The British Petroleum (NYSE:BP) oil spill is shaping up to be one of the largest environmental disasters in human history as millions of gallons of crude are spewed into the Gulf of Mexico, threatening to spread into the Atlantic and wash up on coastal areas that treasure their beaches. While this is an environmental tragedy to be sure, it is also beginning to take a very real economic toll on the fishing and tourism industries. As such, now is a good time to better understand economic externalities and how to prevent problems of this sort in the future.
What is an Economic Externality?
To answer this question, let's take a quick step back to understand the economy and how market participants interact. In the case of oil, we all need it for our vehicles - oil to lubricate the engine and gasoline to make it run. We purchase these products at service stations and pay a few dollars per gallon. The parties involved in this business include us (consumers) and all of the people, land, and equipment that produce the gasoline (factors of production). Anyone or anything not directly involved in the production or purchase are considered 'external' to the transaction.

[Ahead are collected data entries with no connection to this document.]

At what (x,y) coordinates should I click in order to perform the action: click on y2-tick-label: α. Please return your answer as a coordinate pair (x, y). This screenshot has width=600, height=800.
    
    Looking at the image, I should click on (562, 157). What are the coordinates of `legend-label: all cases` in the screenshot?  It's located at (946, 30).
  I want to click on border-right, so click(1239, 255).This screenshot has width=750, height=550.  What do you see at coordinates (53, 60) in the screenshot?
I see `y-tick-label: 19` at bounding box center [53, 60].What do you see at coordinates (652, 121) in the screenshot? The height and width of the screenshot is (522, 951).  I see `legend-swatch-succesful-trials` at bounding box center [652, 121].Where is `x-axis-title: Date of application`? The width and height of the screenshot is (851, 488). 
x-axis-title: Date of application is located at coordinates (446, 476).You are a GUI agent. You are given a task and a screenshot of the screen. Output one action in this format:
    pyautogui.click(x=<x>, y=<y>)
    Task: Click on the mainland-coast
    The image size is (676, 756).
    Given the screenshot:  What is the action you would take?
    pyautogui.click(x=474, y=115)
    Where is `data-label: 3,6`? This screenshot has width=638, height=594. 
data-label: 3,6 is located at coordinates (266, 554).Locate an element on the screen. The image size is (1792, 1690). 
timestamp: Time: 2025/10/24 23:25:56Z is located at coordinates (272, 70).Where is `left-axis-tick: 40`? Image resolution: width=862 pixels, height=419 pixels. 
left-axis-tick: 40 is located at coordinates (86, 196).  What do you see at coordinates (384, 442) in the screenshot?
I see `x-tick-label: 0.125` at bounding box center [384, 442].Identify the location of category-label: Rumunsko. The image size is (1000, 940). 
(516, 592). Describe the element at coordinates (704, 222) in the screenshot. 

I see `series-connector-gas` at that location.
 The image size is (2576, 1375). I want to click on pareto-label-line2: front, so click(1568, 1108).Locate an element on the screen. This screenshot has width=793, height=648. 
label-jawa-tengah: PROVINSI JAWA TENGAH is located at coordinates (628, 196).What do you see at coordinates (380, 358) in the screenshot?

The previous sentence is a layman's version of the definition, but to really answer the initial question, let's expand this into terms used by economists. From Baumol and Blinder's Economics Principles and Policy, 11th Edition:
"An activity is said to generate a beneficial or detrimental externality if that activity causes incidental benefits or damages to others not directly involved in the activity, and no corresponding compensation is provided to or paid by those who generate the externality."
This expands our previous definition by recognizing that no compensation is provided to or paid by the party that generates the externality. This is an important distinction, as external parties may either receive beneficial externalities (a neighbor improves her house, increasing property values for all in the neighborhood) or detrimental externalities (a neighbor abandons his house that is later vandalized, lowering neighboring property values).
Example: BP's Massive Gaffe in the Gulf
While smaller externalities exist and play out each and every day, the Gulf oil disaster is a very large scale look at the downside of externalities. Not only is BP losing money from the loss of oil, but the company will also be required to pay for much of the cleanup. However, it remains to be seen if BP will also be held responsible for losses in the fishing industry or the decline in summer tourism along the Gulf Coast. We suspect that over the next several months or even the next few years, the external costs of this gaffe will be uncovered and be the subject of many academic papers, news articles, and books.
As Congress and the Obama Administration continue to struggle with how to handle BP's abysmal efforts, they will no doubt have a long line of injured parties seeking damages from the company. Whether or not these parties receive any compensation will be a matter of law, but it is likely that no one will be made whole. The problem with externalities is they exist outside of the pricing of the markets. Until financial incentives and disincentives are put in place, we will continue to see problems like those in the Gulf occur time and again.